● **WHAT IS NEEDED**:
Pull everything from "2 big advantages" down to "of delivering services." out of the capitation passage below, copying it word for word.

2 big advantages for capitation?

A

1) Provides alternative to fee-for-service inflationary payment 2) Beneficial influence on care organization

68
Q

How is capitation a beneficial influence on care organization? (3)

A

1) Require patients to register with certain physician(s), which allows for monitoring appropriate use of services, planning for patient needs. 2) More flexibility to effectively organize and deliver services (e.g. can do e-mail/telephone contacts for f/u, or delegate routine stuff for nurses and MAs). 3) If you know how much money you’re getting, you can properly allocate resources and innovate better ways of delivering services.

69
Q

Explain the British System of capitation.

A

It’s a TWO-TIERED PLAN…Health Plan (GOVERNMENT) pays a monthly capitation payment for each general practitioner (PCP), who makes referrals for specialists/hospital when necessary (referral services are paid through a different reimbursement stream). Patients can freely switch PCP’s. Tier 1) Health Plan 2) PCP or General Physician Group

70
Q

US System of capitation…2 or 3 tiered?

● **SUPPLIED ENTRIES**:
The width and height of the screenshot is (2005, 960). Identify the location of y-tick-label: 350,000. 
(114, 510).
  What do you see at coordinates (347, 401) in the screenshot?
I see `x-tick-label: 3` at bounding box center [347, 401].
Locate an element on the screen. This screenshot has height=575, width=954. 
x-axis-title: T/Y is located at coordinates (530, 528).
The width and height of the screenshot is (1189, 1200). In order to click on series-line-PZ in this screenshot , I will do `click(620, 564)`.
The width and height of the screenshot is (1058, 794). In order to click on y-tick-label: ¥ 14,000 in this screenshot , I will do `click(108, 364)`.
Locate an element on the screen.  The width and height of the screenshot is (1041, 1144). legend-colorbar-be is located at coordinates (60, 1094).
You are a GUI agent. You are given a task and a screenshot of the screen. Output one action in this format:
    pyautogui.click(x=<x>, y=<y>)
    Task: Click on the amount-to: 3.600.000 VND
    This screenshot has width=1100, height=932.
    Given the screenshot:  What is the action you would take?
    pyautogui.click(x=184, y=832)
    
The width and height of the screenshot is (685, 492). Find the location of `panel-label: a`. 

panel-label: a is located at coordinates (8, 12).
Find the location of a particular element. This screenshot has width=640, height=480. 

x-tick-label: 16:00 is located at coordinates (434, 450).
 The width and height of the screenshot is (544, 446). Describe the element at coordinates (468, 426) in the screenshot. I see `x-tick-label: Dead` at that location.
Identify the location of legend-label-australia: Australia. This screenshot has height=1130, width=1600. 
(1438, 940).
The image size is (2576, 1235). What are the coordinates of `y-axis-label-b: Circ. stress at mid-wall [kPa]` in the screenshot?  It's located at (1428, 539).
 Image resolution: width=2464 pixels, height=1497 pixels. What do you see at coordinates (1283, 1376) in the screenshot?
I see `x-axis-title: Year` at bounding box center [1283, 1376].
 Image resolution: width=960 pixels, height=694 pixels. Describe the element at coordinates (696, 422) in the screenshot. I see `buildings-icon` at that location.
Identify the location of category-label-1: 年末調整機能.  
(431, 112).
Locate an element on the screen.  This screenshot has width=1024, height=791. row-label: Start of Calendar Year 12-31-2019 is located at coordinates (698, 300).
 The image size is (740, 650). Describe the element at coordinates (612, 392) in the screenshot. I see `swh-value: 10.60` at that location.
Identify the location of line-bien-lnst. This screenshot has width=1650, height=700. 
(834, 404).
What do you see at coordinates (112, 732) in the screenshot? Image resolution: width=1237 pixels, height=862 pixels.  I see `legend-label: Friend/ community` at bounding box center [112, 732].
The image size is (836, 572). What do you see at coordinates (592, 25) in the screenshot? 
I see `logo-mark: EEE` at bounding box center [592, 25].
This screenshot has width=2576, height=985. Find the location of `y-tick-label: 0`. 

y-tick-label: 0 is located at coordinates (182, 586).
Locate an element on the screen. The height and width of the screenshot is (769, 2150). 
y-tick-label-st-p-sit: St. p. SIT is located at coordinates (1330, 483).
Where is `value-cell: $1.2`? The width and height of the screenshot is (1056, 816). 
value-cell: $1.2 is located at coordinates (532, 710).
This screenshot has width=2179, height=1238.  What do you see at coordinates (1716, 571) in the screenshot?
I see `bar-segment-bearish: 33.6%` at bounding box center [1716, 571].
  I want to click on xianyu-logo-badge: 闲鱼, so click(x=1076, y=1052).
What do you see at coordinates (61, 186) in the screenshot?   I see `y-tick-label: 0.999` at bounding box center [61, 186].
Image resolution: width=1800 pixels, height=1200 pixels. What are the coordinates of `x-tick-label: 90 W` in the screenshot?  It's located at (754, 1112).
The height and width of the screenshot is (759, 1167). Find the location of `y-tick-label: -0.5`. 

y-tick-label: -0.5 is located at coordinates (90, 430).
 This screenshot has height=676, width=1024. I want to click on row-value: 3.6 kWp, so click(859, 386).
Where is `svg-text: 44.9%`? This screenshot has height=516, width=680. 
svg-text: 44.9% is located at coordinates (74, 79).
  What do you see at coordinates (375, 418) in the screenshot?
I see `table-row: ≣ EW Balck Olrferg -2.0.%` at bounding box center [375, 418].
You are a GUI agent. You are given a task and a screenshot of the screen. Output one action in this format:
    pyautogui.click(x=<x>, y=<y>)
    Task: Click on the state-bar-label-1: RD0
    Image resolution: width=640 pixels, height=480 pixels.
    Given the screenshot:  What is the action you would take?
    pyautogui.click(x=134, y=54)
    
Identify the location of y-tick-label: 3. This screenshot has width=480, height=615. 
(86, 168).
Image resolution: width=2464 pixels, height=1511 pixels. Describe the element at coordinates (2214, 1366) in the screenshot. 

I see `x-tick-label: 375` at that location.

● **RESULT OF THIS TASK**:
2 big advantages for capitation?

A

1) Provides alternative to fee-for-service inflationary payment 2) Beneficial influence on care organization

68
Q

How is capitation a beneficial influence on care organization? (3)

A

1) Require patients to register with certain physician(s), which allows for monitoring appropriate use of services, planning for patient needs. 2) More flexibility to effectively organize and deliver services (e.g. can do e-mail/telephone contacts for f/u, or delegate routine stuff for nurses and MAs). 3) If you know how much money you’re getting, you can properly allocate resources and innovate better ways of delivering services.